水槽をキレイに保ってくれる上に勝手に増えてしまわないのも石巻貝のメリットと言えるでしょう。

稚貝が魚のエサになってくれる

石巻貝が水槽内では繁殖しないのは上記した通りですが、育ちはしなくても卵は淡水でも孵化します。

孵化した石巻貝の稚貝は、育つのに必要なエネルギーを沢山保持した、言わば「栄養満点のエサ」です。

生まれたばかりの稚貝は稚魚を育てる上でも、魚を健康に保つ上でも役立ってくれる良い生エサになります。

石巻貝を水槽に入れておくと、水温などの条件さえ揃えば定期的に産卵・孵化をしますので、魚たちへの栄養供給に役立ちます。

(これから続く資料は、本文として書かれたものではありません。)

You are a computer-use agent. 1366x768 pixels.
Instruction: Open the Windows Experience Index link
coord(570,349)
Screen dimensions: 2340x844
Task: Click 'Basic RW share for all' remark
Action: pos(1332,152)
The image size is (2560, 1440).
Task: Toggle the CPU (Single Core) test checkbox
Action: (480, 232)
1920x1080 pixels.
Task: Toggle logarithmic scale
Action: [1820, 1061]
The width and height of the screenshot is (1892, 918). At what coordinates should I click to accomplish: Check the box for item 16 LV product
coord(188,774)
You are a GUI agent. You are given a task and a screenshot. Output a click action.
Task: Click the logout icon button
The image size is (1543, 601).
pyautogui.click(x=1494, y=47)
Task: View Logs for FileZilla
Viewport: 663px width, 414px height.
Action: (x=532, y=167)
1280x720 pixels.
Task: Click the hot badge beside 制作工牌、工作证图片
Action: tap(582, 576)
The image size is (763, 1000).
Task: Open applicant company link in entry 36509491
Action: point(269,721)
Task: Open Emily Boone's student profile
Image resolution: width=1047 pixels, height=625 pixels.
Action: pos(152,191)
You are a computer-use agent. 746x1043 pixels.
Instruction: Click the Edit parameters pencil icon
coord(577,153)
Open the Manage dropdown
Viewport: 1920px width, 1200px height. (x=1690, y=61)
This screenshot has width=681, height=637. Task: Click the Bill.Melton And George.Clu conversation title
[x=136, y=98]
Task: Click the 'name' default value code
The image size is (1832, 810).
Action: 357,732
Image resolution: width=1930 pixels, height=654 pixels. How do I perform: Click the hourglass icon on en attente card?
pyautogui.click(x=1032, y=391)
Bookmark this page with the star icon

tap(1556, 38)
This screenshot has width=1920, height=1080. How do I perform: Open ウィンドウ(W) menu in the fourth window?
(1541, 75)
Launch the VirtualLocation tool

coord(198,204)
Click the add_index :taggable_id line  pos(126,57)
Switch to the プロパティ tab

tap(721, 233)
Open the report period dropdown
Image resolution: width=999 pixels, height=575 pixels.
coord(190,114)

また生まれたばかりの稚貝は、まだ人工エサを食べられない稚魚でも食べられるので、稚魚水槽に導入するのも良いでしょう。

PHを調節してくれる

淡水の熱帯魚は多くの場合弱酸性の水を好むことが多いです。

しかし中にはアルカリ性の水質を好む熱帯魚もいます。

そういった熱帯魚を飼育しているならば、石巻貝の導入は水質安定に役立つでしょう。

石巻貝を水槽に導入すると、水質をアルカリ性にする手伝いをしてくれるからです。

と言うのも石巻貝の貝殻の主成分はカルシウムですので、水槽に入れておけばカルシウムが溶け出してPHを整えてくれる手助けや、水中の栄養分を保持してくれるメリットがあります。

例え弱酸性の水を好む熱帯魚であっても、多少のカルシウムは必要になってきますので、石巻貝の導入は決してデメリットにはなりません。

特にミドリフグ等の汽水魚と石巻貝の相性はかなり良く、攻撃性の高いミドリフグの水槽でも安心してクリーナーとして導入することができます。

石巻貝を水槽に入れてみよう

石巻貝を始めとした巻貝を水槽に入れると、ガラス面のコケのみならず、石や砂利などと言った掃除しづらい場所のコケや汚れも取ってくれるので、水槽導入へのメリットは大きいと言えます。

特に石巻貝は巻貝の中でもコケ取り能力はピカイチで、デメリットと呼べることもあまり無いので、熱帯魚を飼育している方は、ぜひ検討してみては如何でしょうか。